The Sport of Kings

The Sport of Kings does not have a lick of wimpy writing in it. Instead, it’s the kind of prose that hooks two fingers in your nostrils and drags you through it:

In the fifth month Henry’s terror grows steadily in the womb of his mind. What if the Blood Horse is born of Soured Milk? What if there exists no vestige of divinity at all but only a satyr, that beast of horsetail, cloven hoof, and black pugnacious eye? It’s all her fault — seductress! She was too voluptuous, too hot-blooded and luxuriant. She lay in the undulatory grasses under green, fireworking trees, drunk on the liquor of Nature when the other pricked her lip and butterflied her and split the red carbuncle. See how the ordered marvels have been made vulgar! Now the invasive little goat floats in the tendrils of his sodden horse’s tail; he is swilling her dark wine, strangely robust and grinning, that swarthy little fiend already stroking himself erect, good for nothing and unfit for work, a mother’s trouble and Nature’s excess, the child of the a warmongering Orangutan and a woman, Simia satyrus. The bestiaries will designate him an indolent cline.

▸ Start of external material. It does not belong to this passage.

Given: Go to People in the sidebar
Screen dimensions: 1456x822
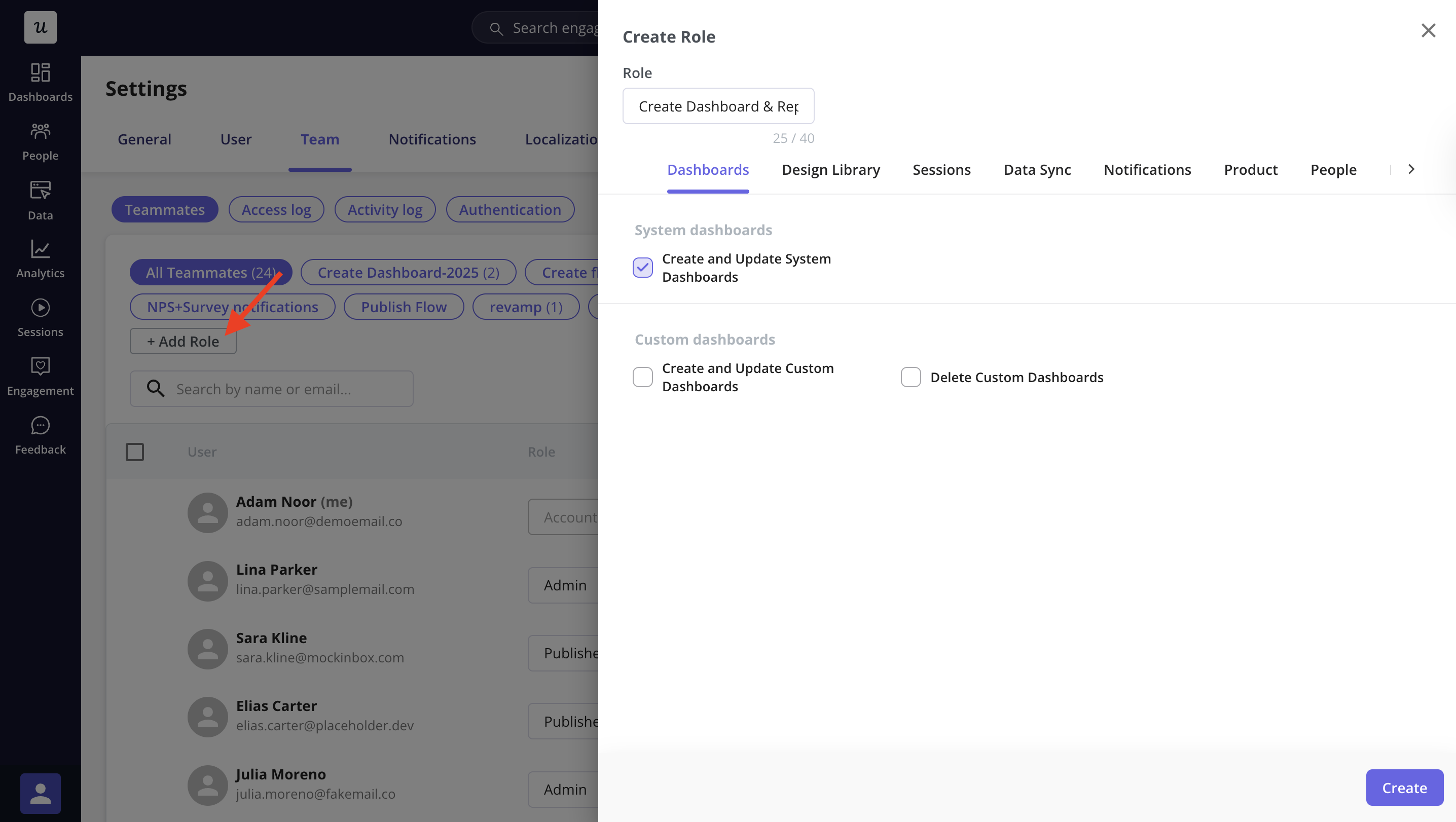Looking at the screenshot, I should coord(40,141).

That’s just Henry Forge, a horse breeder and scion of an old, wealthy Kentucky family,  thinking about his daughter’s pregnancy. This is an extreme paragraph — all the writing is not quite so florid — but it does give a good sense of the intensity of C. E. Morgan’s prose and the way she  lashes together rich vocabulary and syntax to tell the story and layer and sculpt her themes.

I romped through this novel, initially caught up in the language. It’s about a topic and place — horse breeding/racing in Kentucky — that I know very little about. The book starts with the establishment of the Forge family in Kentucky and the many generations of Forges that gets us to Henry and his only child, Henrietta. Henry defies his ancestors by turning their noble plantation into a world-class horse breeding facility.  His daughter turns his family’s long line of privilege on its white, racist head by hiring a formerly incarcerated black groom (with his own long back story) that she gets up to all kinds of business with in the horse barn.

Splitting each chapter of storytelling are “Interlude” chapters where the writer waxes wild about her themes: race, breeding, genetics, blood lines, primogeniture, in horseflesh and human flesh. It was altogether clear that Morgan was playing with the ideas of breeding horses and breeding humans and how miscegenation and racism factored into both the business and the personal.

Looking at them all raising glasses to her munificent grandfather, her ambitious father — panegyrics for the living and the dead. The bourbon Henrietta was drinking was florid and complex, but she tasted only confusion. She had lain under Allmon just this afternoon, curing with want and wanting his need. She was in love, but maybe she was also hopelessly naive. She blinked. Did she actually think that love offered some kind of escape? There is kingdom, class, order, family, genus, species. You could step out of your heels, walk backward down the hall, recede from their collective gaze, but you could never escape the category of your birth and all the morphological categories which preceded it.

Where Morgan grabbed me with her writing style, she lost me with her storytelling. I don’t want to give too much away, but I found Henrietta’s declared love for her groom utterly ridiculous–lust, yes, love, no. Everything about her character was set up to make such a declaration highly improbable (though maybe the preceding quote suggests such awareness). Also, Allmon, the black groom and her lover, was a complex character that I didn’t think Morgan had a good hold of on many levels — his emotions, ambitions, and motivations. I almost stopped reading at the point where Allmon has an emotional breakdown in the horse barn — it really seemed cheesy to me. I wish her storytelling were on par with her wordsmithing, then this book would have been the humdinger it promised.

Despite my uneasiness with the storytelling, I did read all the way to the end. I loved her language and even enjoyed the themes, heavy-handed as they were at times. Anybody else read this? What did you think of the probability of Henrietta and Allmon’s relationship being true love? Did you think that a certain aspect (ahem…) of Henrietta and Henry’s relationship seemed to be added in as an afterthought?

A short update to say that I was just notified that this is my 100th post. Huzzah!